Recast the material as a JSON list of strings with one string per line and blank lines omitted, starting at its first line and ending at the line containing "Action: click(x=201, y=316)". Include only the lines in that span.
— BEGIN —
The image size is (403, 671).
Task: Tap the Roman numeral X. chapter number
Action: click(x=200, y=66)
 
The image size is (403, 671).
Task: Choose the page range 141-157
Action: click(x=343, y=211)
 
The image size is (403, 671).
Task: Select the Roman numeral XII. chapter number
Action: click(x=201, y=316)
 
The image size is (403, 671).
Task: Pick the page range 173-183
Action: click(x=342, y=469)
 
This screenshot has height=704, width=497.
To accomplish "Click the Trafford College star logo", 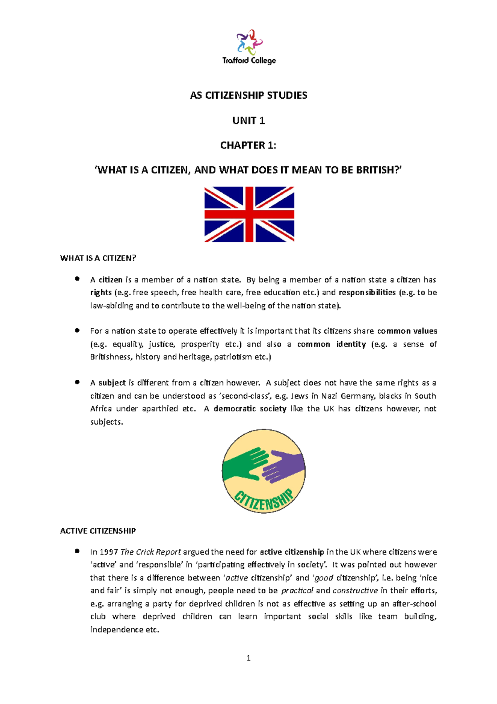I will (249, 42).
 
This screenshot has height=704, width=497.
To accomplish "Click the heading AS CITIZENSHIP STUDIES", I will (248, 95).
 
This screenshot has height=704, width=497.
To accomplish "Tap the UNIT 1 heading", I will (248, 121).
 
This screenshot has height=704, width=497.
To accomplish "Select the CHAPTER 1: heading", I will (248, 146).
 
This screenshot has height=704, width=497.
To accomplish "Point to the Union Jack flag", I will (249, 214).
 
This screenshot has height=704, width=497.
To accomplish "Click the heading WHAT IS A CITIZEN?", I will (98, 258).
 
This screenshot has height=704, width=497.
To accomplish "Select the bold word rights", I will (101, 293).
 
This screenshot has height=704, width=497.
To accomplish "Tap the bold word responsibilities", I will (367, 293).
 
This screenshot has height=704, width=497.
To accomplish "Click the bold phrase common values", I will (407, 331).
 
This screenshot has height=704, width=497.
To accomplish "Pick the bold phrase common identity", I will (331, 345).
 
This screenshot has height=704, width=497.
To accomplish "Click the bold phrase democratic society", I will (250, 409).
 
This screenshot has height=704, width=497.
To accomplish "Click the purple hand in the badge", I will (284, 466).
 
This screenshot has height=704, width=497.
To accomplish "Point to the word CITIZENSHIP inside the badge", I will (264, 499).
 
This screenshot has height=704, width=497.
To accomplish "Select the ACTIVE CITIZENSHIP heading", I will (98, 531).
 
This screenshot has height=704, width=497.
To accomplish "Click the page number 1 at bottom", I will (248, 658).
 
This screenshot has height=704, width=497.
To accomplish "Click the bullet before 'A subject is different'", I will (77, 382).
— END —
Answer:
[
  "The image size is (403, 671).",
  "Task: Tap the Roman numeral X. chapter number",
  "Action: click(x=200, y=66)",
  "The image size is (403, 671).",
  "Task: Choose the page range 141-157",
  "Action: click(x=343, y=211)",
  "The image size is (403, 671).",
  "Task: Select the Roman numeral XII. chapter number",
  "Action: click(x=201, y=316)"
]